Exercise goal:
Copy the records below in full, changing no character.

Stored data
______________________________
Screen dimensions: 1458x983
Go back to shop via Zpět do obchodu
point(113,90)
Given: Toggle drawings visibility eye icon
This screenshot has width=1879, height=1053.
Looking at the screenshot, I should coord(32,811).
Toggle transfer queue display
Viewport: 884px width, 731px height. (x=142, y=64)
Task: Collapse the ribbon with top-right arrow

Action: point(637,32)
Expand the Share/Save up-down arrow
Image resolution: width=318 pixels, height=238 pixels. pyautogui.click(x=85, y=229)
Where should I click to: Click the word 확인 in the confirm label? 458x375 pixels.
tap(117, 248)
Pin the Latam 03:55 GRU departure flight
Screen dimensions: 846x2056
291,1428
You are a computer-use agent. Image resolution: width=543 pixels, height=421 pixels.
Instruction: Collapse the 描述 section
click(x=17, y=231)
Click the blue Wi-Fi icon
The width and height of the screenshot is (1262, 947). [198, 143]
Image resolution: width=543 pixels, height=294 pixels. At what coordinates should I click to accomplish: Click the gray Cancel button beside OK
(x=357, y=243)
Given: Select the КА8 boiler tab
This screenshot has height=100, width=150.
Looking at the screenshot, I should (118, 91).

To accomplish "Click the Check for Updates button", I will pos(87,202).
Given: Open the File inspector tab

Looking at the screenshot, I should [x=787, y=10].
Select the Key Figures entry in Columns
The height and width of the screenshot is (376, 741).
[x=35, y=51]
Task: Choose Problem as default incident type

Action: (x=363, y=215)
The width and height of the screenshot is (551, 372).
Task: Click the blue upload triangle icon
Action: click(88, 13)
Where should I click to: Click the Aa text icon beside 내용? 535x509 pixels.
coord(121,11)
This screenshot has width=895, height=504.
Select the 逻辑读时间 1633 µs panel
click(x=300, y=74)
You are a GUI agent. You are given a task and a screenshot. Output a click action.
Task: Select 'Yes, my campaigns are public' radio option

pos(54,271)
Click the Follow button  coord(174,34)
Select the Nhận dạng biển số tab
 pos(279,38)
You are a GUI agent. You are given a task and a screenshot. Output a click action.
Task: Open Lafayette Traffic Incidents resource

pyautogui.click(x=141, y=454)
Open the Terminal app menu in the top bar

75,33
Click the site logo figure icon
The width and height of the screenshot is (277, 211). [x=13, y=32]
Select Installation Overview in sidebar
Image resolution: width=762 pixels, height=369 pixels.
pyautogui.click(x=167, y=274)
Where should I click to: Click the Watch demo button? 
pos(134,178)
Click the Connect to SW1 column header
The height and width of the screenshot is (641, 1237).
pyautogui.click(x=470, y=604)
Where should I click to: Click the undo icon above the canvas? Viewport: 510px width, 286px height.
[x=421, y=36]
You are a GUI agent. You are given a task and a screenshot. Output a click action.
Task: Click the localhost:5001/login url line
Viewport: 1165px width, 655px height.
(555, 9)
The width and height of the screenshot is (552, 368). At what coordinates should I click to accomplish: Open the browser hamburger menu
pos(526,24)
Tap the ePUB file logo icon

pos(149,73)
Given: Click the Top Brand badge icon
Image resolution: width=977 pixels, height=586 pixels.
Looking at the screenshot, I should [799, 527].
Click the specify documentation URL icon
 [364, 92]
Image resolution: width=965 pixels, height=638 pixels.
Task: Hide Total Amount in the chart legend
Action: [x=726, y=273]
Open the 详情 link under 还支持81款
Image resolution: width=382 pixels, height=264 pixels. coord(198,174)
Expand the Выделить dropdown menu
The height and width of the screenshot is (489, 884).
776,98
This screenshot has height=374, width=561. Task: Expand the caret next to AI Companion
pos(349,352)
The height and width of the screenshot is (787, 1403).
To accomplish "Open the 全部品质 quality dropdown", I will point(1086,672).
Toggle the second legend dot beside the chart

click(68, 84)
______________________________
Exercise response:
Screen dimensions: 1458x983
Go back to shop via Zpět do obchodu
point(113,90)
Given: Toggle drawings visibility eye icon
This screenshot has width=1879, height=1053.
Looking at the screenshot, I should coord(32,811).
Toggle transfer queue display
Viewport: 884px width, 731px height. (x=142, y=64)
Task: Collapse the ribbon with top-right arrow

Action: point(637,32)
Expand the Share/Save up-down arrow
Image resolution: width=318 pixels, height=238 pixels. pyautogui.click(x=85, y=229)
Where should I click to: Click the word 확인 in the confirm label? 458x375 pixels.
tap(117, 248)
Pin the Latam 03:55 GRU departure flight
Screen dimensions: 846x2056
291,1428
You are a computer-use agent. Image resolution: width=543 pixels, height=421 pixels.
Instruction: Collapse the 描述 section
click(x=17, y=231)
Click the blue Wi-Fi icon
The width and height of the screenshot is (1262, 947). [198, 143]
Image resolution: width=543 pixels, height=294 pixels. At what coordinates should I click to accomplish: Click the gray Cancel button beside OK
(x=357, y=243)
Given: Select the КА8 boiler tab
This screenshot has height=100, width=150.
Looking at the screenshot, I should (118, 91).

To accomplish "Click the Check for Updates button", I will pos(87,202).
Given: Open the File inspector tab

Looking at the screenshot, I should [x=787, y=10].
Select the Key Figures entry in Columns
The height and width of the screenshot is (376, 741).
[x=35, y=51]
Task: Choose Problem as default incident type

Action: (x=363, y=215)
The width and height of the screenshot is (551, 372).
Task: Click the blue upload triangle icon
Action: click(88, 13)
Where should I click to: Click the Aa text icon beside 내용? 535x509 pixels.
coord(121,11)
This screenshot has width=895, height=504.
Select the 逻辑读时间 1633 µs panel
click(x=300, y=74)
You are a GUI agent. You are given a task and a screenshot. Output a click action.
Task: Select 'Yes, my campaigns are public' radio option

pos(54,271)
Click the Follow button  coord(174,34)
Select the Nhận dạng biển số tab
 pos(279,38)
You are a GUI agent. You are given a task and a screenshot. Output a click action.
Task: Open Lafayette Traffic Incidents resource

pyautogui.click(x=141, y=454)
Open the Terminal app menu in the top bar

75,33
Click the site logo figure icon
The width and height of the screenshot is (277, 211). [x=13, y=32]
Select Installation Overview in sidebar
Image resolution: width=762 pixels, height=369 pixels.
pyautogui.click(x=167, y=274)
Where should I click to: Click the Watch demo button? 
pos(134,178)
Click the Connect to SW1 column header
The height and width of the screenshot is (641, 1237).
pyautogui.click(x=470, y=604)
Where should I click to: Click the undo icon above the canvas? Viewport: 510px width, 286px height.
[x=421, y=36]
You are a GUI agent. You are given a task and a screenshot. Output a click action.
Task: Click the localhost:5001/login url line
Viewport: 1165px width, 655px height.
(555, 9)
The width and height of the screenshot is (552, 368). At what coordinates should I click to accomplish: Open the browser hamburger menu
pos(526,24)
Tap the ePUB file logo icon

pos(149,73)
Given: Click the Top Brand badge icon
Image resolution: width=977 pixels, height=586 pixels.
Looking at the screenshot, I should [799, 527].
Click the specify documentation URL icon
 [364, 92]
Image resolution: width=965 pixels, height=638 pixels.
Task: Hide Total Amount in the chart legend
Action: [x=726, y=273]
Open the 详情 link under 还支持81款
Image resolution: width=382 pixels, height=264 pixels. coord(198,174)
Expand the Выделить dropdown menu
The height and width of the screenshot is (489, 884).
776,98
This screenshot has height=374, width=561. Task: Expand the caret next to AI Companion
pos(349,352)
The height and width of the screenshot is (787, 1403).
To accomplish "Open the 全部品质 quality dropdown", I will point(1086,672).
Toggle the second legend dot beside the chart

click(68, 84)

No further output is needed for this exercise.